Question

A particle tied to the end of a string oscillates along a circular arc in a vertical plane. The other end of the string is fixed at the centre of the circle. If the string has a breaking strength of twice the weight of the particle; (x) Find the maximum distance that the particle can cover in one cycle of oscillation. The length of the string is 50 cm. (y) Find the tension in the extreme position (z) Find the net acceleration of the particle at extreme

(i) $\frac{2\pi }{3}m$ (ii)$\frac{mg}{4}$ (iii) $g\sqrt{\frac{2}{3}}$ (iv)$\frac{mg}{2}$ (v)$\frac{\pi }{3}m$

(vi) $g\sqrt{\frac{3}{2}}$

• A. x - i, y - ii, z - iii
• B. x - v, y - ii, z - iii
• C. x - v, y - iv, z - iii
• D. x - i, y - iv, z - vi

Answer 1

The correct option is D

x - i, y - iv, z - vi

As the maximum tension occurs at the lowest position, tension at the bottom can be at most 2mg (where m is the mass of particle).

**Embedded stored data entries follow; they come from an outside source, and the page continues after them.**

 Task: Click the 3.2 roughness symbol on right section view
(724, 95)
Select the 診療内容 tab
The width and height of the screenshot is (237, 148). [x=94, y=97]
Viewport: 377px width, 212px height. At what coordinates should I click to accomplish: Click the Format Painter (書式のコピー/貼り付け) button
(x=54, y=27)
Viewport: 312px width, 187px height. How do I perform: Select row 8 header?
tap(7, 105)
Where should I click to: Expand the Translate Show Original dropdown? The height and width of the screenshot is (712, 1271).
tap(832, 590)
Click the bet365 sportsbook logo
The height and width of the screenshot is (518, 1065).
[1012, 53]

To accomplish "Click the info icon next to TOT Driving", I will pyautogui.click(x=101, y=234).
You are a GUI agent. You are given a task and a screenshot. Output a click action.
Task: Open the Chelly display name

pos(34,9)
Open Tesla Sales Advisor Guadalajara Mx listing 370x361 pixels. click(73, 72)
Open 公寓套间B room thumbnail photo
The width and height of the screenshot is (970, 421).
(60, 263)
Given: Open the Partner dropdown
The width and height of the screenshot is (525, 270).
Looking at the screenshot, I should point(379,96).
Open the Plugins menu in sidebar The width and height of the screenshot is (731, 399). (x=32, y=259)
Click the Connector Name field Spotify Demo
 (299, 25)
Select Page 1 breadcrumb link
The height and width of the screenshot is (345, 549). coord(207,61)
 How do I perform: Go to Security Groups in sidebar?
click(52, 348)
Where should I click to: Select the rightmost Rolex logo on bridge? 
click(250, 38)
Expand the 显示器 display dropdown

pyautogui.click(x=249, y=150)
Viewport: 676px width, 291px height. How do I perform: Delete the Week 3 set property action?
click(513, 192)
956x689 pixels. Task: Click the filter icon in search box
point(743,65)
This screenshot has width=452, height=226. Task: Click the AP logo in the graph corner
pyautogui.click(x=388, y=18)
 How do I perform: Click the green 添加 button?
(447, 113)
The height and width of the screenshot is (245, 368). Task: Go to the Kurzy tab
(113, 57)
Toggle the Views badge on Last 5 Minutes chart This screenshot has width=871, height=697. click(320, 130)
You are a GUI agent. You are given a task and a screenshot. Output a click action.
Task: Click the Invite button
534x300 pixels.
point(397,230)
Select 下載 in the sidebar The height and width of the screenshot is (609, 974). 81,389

Considering Forces on the particle at the bottom:

Where u : velocity at bottom

2mg - mg = $\frac{m{u}^2}{l}\Rightarrow u=\sqrt{lg}$

(x) Let $\theta$ = angular amplitude from bottom to the extreme, loss in KE = Gain in GPE

$\frac{1}{2}m{u}^2=mg(l-lcos\theta )\Rightarrow \frac{1}{2}mlg=mg(l-lcos\theta )$

$(1-cos\theta )=\frac{1}{2}\Rightarrow \theta ={60}^{\circ }$

Length of are covered in one cycle = $4\left(l\theta \right)=4\left(\frac{1}{2}\frac{\pi }{3}\right)=\frac{2\pi }{3}m$

(y) At extremes, the speed is zero and hence radial acceleration is zero. Balancing radial forces we get:$T_E=mgcos\theta =\frac{mg}{2}$

(z)

At extremes:

$a_r=0m/s^2$ and

$a_t=\frac{F_i}{m}=\frac{mgsin{60}^{\circ }}{m}=g\sqrt{\frac{3}{2}}$ $\Rightarrow$ Net acceleration = $g\sqrt{\frac{3}{2}}$